■ ÜBUNGSTEXT
--------
Marburg-Biedenkopf – Der Landkreis Marburg-Biedenkopf und mit ihm seine Städte und Gemeinden müssen sich im laufenden Jahr nicht auf größere Veränderungen beim Kommunalen Finanzausgleich (KFA) einstellen. Das teilte Landrätin Kirsten Fründt in Marburg mit nachdem das Finanzministerium die ersten vorläufigen Festsetzungen für das Jahr 2016 vorgenommen hat.

„Wichtigstes Ergebnis für den Landkreis Marburg-Biedenkopf ist, dass die im Kreishaushalt 2016 eingeplanten Hebesätze für die Kreis- und Schulumlage nunmehr bis auf die zweite Nachkommastelle vom Ministerium bestätigt worden sind“, erklärte Landrätin Kirsten Fründt am Dienstag in Marburg. „Bei der Kreisumlage war bekannt, dass uns das Ministerium einen aus dem Aufkommen des Jahres 2015 errechneten Hebesatz vorgibt, der exakt der Planwertermittlung vom Oktober von 39,83 Prozent gegenüber der Stadt Marburg und 33,26 Prozent gegenüber allen anderen Städten und Gemeinden im Landkreis entspricht. Ich freue mich aber umso mehr, dass das Ministerium den Schulumlagehebesatz nun auch mit einem Orientierungswert von 19,75 Prozent berechnet hat, der exakt dem vom Landkreis im Dezember beschlossenen Hebesatz entspricht“, so die Landrätin. Damit sei nun endgültig bestätigt, dass der Landkreis bei der Schulumlage korrekt vorgegangen sei und keine verdeckte Erhöhung vorgenommen habe.
--------
■ ZU LÖSENDE AUFGABEN
1 - Gib aus dem Text über den Kommunalen Finanzausgleich alles von „Marburg-Biedenkopf – Der“ bis hinunter zu „2016 vorgenommen hat.“ wortgetreu wieder.
2 - Führe den Text über den Kommunalen Finanzausgleich nach seinem letzten Satz weiter.
Die Zeilen des Datensatzes haben mit dem Text über den Kommunalen Finanzausgleich nichts zu tun.

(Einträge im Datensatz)
--------
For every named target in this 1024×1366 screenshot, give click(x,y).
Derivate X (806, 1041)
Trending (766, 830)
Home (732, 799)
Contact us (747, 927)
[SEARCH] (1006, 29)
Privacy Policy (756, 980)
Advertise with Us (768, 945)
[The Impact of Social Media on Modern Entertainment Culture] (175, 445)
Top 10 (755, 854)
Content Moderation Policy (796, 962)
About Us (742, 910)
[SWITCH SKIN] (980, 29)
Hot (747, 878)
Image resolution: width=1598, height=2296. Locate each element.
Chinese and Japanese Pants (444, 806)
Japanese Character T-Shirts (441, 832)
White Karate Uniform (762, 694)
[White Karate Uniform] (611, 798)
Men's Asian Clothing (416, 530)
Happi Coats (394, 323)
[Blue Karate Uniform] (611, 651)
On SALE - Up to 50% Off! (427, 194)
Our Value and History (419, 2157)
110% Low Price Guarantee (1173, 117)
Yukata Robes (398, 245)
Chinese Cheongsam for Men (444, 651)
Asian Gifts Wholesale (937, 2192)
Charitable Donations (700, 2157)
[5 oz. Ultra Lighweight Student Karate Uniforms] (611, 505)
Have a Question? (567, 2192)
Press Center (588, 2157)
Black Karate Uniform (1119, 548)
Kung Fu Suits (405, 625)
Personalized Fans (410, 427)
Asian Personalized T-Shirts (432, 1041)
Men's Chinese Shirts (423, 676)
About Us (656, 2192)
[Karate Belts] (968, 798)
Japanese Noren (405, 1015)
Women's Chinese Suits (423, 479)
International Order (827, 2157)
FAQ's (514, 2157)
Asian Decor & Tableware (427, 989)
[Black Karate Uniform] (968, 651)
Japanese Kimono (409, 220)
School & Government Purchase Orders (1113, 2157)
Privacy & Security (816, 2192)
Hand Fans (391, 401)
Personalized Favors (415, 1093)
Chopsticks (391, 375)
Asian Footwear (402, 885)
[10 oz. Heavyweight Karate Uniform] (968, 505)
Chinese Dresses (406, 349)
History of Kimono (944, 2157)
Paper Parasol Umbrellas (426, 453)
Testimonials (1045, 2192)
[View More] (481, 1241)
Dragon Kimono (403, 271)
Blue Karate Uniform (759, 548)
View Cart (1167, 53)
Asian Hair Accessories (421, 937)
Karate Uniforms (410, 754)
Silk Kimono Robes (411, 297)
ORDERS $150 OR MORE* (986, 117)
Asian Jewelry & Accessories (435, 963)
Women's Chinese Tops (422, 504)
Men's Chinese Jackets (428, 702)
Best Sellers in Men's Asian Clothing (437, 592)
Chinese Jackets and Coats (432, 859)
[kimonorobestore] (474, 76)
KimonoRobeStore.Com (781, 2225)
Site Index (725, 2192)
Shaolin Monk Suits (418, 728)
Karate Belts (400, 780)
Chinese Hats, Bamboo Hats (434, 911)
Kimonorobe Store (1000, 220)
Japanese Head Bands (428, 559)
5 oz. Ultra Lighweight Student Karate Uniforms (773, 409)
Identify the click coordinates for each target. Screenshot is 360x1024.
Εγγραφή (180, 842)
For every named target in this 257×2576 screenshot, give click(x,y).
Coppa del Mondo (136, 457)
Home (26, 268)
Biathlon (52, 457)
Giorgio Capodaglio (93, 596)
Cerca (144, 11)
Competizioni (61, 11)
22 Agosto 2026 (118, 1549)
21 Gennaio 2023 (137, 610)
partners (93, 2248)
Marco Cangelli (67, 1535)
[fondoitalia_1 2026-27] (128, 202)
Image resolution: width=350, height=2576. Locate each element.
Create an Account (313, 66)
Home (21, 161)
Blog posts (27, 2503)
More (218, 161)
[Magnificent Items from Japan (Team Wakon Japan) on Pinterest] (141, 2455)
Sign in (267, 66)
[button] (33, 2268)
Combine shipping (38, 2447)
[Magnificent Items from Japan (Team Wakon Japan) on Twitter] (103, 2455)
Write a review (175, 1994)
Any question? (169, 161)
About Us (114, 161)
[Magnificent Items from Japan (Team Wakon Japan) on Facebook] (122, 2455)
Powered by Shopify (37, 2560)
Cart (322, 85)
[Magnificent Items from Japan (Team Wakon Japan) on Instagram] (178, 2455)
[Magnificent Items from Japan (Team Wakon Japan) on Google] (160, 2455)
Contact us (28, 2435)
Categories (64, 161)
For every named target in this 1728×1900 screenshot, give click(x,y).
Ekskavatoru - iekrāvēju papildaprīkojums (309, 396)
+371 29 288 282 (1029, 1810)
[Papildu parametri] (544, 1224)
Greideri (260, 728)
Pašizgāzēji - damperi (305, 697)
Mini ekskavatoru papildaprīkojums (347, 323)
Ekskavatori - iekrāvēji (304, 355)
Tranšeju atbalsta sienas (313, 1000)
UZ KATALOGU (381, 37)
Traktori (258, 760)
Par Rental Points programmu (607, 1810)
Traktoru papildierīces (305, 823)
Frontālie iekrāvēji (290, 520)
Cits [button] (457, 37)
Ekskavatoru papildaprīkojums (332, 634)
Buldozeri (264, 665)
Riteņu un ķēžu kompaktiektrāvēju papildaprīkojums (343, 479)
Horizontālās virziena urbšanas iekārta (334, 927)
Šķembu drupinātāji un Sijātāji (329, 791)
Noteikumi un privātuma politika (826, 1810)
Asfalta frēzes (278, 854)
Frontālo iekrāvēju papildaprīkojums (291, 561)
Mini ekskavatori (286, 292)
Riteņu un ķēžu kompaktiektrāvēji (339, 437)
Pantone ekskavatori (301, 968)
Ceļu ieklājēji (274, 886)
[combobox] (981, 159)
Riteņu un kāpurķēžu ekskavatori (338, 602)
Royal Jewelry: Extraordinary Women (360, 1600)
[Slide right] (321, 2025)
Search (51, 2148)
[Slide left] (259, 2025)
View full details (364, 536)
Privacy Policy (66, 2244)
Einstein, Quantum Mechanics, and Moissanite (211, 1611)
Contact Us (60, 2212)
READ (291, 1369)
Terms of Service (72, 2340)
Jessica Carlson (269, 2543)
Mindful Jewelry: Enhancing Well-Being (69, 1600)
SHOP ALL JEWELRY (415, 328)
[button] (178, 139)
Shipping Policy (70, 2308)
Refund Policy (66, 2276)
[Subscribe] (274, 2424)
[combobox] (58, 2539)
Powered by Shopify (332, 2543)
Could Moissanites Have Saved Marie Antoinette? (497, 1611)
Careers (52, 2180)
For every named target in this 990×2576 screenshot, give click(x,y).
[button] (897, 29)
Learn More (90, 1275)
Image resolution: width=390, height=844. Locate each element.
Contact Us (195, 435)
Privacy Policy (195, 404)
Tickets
--------
■ ANTWORTEN JE AUFGABE
1 -
Marburg-Biedenkopf – Der Landkreis Marburg-Biedenkopf und mit ihm seine Städte und Gemeinden müssen sich im laufenden Jahr nicht auf größere Veränderungen beim Kommunalen Finanzausgleich (KFA) einstellen. Das teilte Landrätin Kirsten Fründt in Marburg mit nachdem das Finanzministerium die ersten vorläufigen Festsetzungen für das Jahr 2016 vorgenommen hat.

2 -
„Wir haben von Beginn an unser Berechnungsverfahren transparent kommuniziert und offen gelegt, warum wir auf einen Hebesatz von 19,75 Prozent kommen, der um 0,2 Prozent über dem Orientierungswert des Ministeriums vom Oktober lag. Dass nun auch die Fachleute aus dem Finanzministerium in der konkreten Berechnung auf diesen Wert kommen, bestätigt unser Vorgehen und zeigt, dass die Unterstellungen und Mutmaßungen, der Landkreis nutze die KFA-Reform für eine verdeckte Hebesatzerhöhung, fehl am Platz waren“, sagte die Landrätin.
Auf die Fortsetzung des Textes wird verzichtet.